**Apply what you read:**
**a)** Answer these questions using the essay about students funding a business:
(i) What funding source did the student with the lemonade stand idea suggest?
(ii) About what share of students in the Dallas Independent School District are on the free- and reduced-price lunch?
(iii) According to the soft-spoken girl in the back row, who would not be able to afford her business idea?
**b)** Write a continuation of the essay about students funding a business, starting after its last sentence.

**Document extract:**
'''

I prodded some more. No one had any ideas. Finally, the student who had the lemonade stand idea said: “Maybe a bank?”
We wrote all of these down. And then I mentioned some others, including CDFIs (microlenders) like the PLAN Fund. I then told them that the most common way to fund a business is to raise capital from friends and family.
The response was mostly blank stares and a few eyes rolling. Here I was, a white guy in a suit-and-tie, talking to a predominantly black and Hispanic group of public school students about raising money from friends and family.
The facts are not foreign to me. Around 90% of students in the Dallas Independent School District are on the free- and reduced-price lunch (i.e. their families have incomes less than 185% of the federal poverty level).
Later, when we were talking about the students’ ideas for businesses, one soft-spoken girl in the back row raised her hand. She said that she had a business idea but that it would “not be something that people in my community could afford,” and she wanted to know how she could learn about building a business to serve the wealthier demographics of other communities.
It was a fair question. In many ways, it is no different than any other entrepreneur asking how to learn about accessing a new market where they have little knowledge or few relationships. But somehow, all of the lessons that I learned in this very same building about “expanding businesses into new markets and geographies” did not apply here.
Her question did not just arise from curiosity about opportunities in new areas.
It sprung forth from the same source that caused many of these students to roll their eyes at my proposal that they could raise initial funds from their family and friends:
It arose from these children’s basic self-definition as being outsiders. Being “low-income,” or — worse — “at-risk.”
Instantly, my thoughts turned to my own daughters. I could not imagine them ever self-identifying as “at-risk” for anything other than physical health problems handed to them by their genetic code.

'''

**Data for analysis:**
'''

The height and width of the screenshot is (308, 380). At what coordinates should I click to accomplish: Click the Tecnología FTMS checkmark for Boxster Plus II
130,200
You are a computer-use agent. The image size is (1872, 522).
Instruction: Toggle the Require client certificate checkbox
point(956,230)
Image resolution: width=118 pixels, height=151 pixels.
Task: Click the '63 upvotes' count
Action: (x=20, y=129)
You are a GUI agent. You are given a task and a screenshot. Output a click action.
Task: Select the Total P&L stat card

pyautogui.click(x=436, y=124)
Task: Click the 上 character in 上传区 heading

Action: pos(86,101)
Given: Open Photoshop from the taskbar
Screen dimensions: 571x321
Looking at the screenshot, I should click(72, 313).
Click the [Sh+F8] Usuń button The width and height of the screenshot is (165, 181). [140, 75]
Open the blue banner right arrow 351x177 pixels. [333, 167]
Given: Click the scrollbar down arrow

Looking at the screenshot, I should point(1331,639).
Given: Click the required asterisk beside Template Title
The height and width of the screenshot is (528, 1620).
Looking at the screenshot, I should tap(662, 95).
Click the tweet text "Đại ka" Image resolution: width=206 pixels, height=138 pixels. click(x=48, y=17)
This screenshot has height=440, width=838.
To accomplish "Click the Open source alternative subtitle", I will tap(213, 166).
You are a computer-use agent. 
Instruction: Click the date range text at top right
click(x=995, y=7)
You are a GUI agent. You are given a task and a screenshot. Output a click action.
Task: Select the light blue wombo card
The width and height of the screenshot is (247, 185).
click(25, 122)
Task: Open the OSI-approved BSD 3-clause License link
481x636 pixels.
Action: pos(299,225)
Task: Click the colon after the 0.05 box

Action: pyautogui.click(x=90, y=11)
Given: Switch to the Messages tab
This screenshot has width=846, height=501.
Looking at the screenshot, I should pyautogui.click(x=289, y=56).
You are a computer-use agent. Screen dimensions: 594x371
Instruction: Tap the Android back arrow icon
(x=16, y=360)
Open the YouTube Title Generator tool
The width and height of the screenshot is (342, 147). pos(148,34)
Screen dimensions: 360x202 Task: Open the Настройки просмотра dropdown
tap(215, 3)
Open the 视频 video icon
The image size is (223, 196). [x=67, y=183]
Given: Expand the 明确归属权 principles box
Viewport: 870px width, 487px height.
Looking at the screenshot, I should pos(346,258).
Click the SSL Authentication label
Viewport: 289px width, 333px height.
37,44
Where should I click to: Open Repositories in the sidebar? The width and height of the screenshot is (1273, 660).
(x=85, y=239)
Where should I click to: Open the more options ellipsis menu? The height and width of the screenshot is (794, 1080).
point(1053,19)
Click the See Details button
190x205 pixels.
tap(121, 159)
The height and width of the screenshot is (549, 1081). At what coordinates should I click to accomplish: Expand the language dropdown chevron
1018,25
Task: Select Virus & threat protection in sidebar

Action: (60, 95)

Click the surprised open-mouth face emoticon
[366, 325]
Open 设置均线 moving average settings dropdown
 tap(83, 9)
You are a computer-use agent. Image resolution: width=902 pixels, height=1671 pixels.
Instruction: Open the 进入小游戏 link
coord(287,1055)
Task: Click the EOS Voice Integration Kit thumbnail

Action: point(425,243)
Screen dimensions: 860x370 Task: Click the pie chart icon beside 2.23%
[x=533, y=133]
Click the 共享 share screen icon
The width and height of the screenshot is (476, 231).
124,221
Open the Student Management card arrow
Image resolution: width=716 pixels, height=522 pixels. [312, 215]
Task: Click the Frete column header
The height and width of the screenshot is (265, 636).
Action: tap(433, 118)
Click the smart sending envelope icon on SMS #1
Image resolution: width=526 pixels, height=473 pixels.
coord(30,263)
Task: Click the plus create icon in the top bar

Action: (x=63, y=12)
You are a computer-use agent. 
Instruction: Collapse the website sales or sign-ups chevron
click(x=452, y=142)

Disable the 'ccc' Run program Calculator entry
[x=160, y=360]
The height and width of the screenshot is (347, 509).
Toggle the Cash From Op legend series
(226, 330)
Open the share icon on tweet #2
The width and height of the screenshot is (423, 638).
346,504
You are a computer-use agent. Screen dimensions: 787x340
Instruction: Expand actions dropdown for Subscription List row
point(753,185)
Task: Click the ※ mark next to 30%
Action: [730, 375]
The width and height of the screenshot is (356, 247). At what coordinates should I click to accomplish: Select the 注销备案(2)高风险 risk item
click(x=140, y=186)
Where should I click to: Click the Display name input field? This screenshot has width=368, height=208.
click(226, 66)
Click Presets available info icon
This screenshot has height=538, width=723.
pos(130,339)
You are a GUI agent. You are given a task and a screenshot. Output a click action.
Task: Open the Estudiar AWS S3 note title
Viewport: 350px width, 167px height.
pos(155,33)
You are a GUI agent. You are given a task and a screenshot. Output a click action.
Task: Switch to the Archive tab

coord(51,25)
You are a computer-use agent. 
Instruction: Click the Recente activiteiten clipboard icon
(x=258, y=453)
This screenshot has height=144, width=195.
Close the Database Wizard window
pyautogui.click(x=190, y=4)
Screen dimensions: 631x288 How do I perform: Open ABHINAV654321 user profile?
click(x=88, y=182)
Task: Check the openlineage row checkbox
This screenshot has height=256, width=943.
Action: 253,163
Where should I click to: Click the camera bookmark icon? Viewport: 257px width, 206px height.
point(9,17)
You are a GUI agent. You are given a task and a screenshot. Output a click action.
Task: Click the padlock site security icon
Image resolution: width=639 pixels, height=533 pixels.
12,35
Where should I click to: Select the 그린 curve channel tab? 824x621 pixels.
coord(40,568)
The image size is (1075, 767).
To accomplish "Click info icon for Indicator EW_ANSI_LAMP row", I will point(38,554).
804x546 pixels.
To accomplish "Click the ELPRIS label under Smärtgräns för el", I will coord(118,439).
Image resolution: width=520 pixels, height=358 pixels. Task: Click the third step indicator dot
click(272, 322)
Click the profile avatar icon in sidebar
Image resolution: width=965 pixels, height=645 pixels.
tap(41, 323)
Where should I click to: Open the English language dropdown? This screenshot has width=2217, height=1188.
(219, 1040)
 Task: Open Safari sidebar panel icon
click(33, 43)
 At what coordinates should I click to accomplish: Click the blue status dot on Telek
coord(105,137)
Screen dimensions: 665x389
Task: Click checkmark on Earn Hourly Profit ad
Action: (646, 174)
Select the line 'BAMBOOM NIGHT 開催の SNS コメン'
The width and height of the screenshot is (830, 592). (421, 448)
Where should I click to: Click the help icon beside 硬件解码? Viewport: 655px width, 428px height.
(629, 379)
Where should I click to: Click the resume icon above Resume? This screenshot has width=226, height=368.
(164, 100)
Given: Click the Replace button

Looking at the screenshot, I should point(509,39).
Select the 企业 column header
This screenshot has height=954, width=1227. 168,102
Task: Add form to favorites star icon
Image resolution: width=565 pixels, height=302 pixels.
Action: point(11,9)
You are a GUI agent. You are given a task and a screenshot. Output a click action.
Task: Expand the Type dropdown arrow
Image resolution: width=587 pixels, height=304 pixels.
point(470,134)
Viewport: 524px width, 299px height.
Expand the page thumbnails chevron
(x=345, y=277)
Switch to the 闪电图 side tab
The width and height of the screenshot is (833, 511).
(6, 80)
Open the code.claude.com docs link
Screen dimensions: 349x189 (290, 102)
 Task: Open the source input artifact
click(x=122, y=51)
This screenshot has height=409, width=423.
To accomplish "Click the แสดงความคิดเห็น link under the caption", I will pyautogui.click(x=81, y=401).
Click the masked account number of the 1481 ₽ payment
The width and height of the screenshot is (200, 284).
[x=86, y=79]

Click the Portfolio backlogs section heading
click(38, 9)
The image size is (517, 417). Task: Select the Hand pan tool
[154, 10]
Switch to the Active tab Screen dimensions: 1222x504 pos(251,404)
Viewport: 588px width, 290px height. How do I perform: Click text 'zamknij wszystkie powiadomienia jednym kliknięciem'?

'''

**Answer set:**
**a)**
(i) A bank.
(ii) Around 90%.
(iii) People in her community.

**b)**
Yet here was this girl — someone else’s child, the daughter of a stranger — who could not fathom her community providing her with the initial support to launch her dream . . . let alone the on-going support to sustain it.
As she spoke, heads nodded around the room. This was not just about this girl. This was about all of these children, and the thousands more who fill the classrooms of the DISD each day.
What dreams lie within their hearts, unspoken for fear of watching them die? How many amazing entrepreneurs, artists and leaders lie hidden even from themselves because of an inability to see a path for their talents to be utilized?
What dreams do we hold for our neighbors’ children? for those whom we will never meet, yet whose lives are so intimately tied to our own that we cannot truly separate our own dreams from theirs?
What Dallas do we imagine handing over to the next generation — one in which opportunity is allocated merely by selecting the right parents, or one in which the dreams of every child are provided rich soil in which to grow and mature if provided the right love and care by their owner?
I do not know. But I do know this — the work of NFTE, the PLAN Fund, and hundreds of other local nonprofits all give me hope that the answers to those questions will be better for the children of the children with whom I spoke today.
But that is not enough. We cannot write off entire generations of children under the banner of “slow and steady progress by the charitable and educational institutions” of our community.
We need business leaders to volunteer with NFTE to walk into these classrooms and inspire these young people to believe in themselves. We need them to mentor these kids — not just throw canned goods at them through food pantries and keep them locked in free after-school programs during the hours when we don’t want them out on the streets.
We need to dream not just of our own future, or of the futures of our own children, but of all children. We need to collectively will our community into achieving its own potential, which can only be the case when there is no child whose greatest barrier to their own success is their inability to believe in themselves.